• Pour les actuels et futurs clients de #Ryanair - Le blog de Bernard Gensane
    http://bernard-gensane.over-blog.com/2015/03/pour-les-actuels-et-futurs-clients-de-ryanair.html

    Lorsqu’on verse des salaires médiocres, lorsqu’on exige de l’argent des petits aéroports pour que la compagnie veuille bien y faire escale, lorsqu’on facture aux clients tout ce qui ne relève pas strictement de la prestation aérienne (1 euro pour aller aux toilettes, par exemple), on peut effectivement obtenir un prix moyen par billet de 45 euros, contre 250 pour Air France. Pour O’Leary, un avion, c’est un bus avec des ailes. Ce en quoi il a tort car ce pourrait être un char à bœufs : il suffirait de remplacer les fauteuils par de la paille, où même les pilotes pourraient venir se soulager.
    #capitalisme #horreur_économique

    En septembre 2012, donc bien longtemps avant le désolant suicide du jeune Allemand dépressif, O’Leary déclarait qu’un seul pilote était suffisant puisque, grâce à l’informatique, les avions étaient de plus en plus faciles à piloter. Son neveu de 14 ans avait d’ailleurs réussi un vol sur simulateur. Le dynamique PDG proposait en outre d’abolir le droit de grève pour les pilotes (ce qu’avait accompli de facto Reagan dans les années 1980) et de remplacer les grévistes par des militaires ou des contrôleurs du ciel. N’hésitant pas à faire appel à l’économie du troc, O’Leary déclarait qu’il accepterait de se faire payer dans n’importe quelle monnaie, y compris « des chèvres grecques ». Taxer les obèses relève pour lui de la facétie anecdotique et de l’évidence. Tout comme la non fourniture d’une chambre d’hôtel aux passagers bloqués pour annulation de vol.
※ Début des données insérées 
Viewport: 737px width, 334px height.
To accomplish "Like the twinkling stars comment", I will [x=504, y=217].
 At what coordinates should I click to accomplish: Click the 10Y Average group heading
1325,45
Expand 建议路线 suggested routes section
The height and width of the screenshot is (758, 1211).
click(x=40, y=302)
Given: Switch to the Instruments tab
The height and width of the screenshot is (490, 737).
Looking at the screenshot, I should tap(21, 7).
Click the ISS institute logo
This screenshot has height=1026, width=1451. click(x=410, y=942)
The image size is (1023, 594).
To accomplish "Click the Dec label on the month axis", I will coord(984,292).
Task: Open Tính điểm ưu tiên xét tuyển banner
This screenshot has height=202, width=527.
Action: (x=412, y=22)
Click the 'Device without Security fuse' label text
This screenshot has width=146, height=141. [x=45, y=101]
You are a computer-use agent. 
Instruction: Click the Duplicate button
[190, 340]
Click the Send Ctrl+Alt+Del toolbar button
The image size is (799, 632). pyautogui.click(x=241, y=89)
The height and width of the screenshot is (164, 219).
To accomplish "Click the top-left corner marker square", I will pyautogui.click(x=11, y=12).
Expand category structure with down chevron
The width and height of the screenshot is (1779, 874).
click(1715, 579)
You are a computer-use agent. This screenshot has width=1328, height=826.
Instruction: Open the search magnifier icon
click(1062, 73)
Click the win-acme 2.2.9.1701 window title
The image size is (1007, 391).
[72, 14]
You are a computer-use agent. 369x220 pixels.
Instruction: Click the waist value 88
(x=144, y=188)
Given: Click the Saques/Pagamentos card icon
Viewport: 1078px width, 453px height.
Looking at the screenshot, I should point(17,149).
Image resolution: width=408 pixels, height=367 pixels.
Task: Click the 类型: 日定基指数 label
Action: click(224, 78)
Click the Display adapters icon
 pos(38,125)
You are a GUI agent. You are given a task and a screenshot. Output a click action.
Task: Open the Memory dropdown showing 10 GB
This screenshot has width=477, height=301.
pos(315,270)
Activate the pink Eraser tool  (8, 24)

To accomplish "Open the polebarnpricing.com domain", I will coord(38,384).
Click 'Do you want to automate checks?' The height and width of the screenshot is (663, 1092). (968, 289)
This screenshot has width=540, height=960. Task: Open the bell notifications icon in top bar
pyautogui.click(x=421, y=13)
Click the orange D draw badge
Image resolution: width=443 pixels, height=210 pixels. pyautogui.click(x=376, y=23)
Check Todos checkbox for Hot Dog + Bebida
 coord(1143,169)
    Géopoliticien différent, le PDG de Ryanair souhaite une crise économique radicale : « Une bonne récession de 12 à 18 mois, profonde et sanglante serait la bienvenue. Cela permettrait de comprendre l’absurdité de la lutte pour l’environnement. Et surtout, après 10 ans de croissance, cela permettrait aux entreprises de merde déficitaires de céder leurs avions à bas coût ».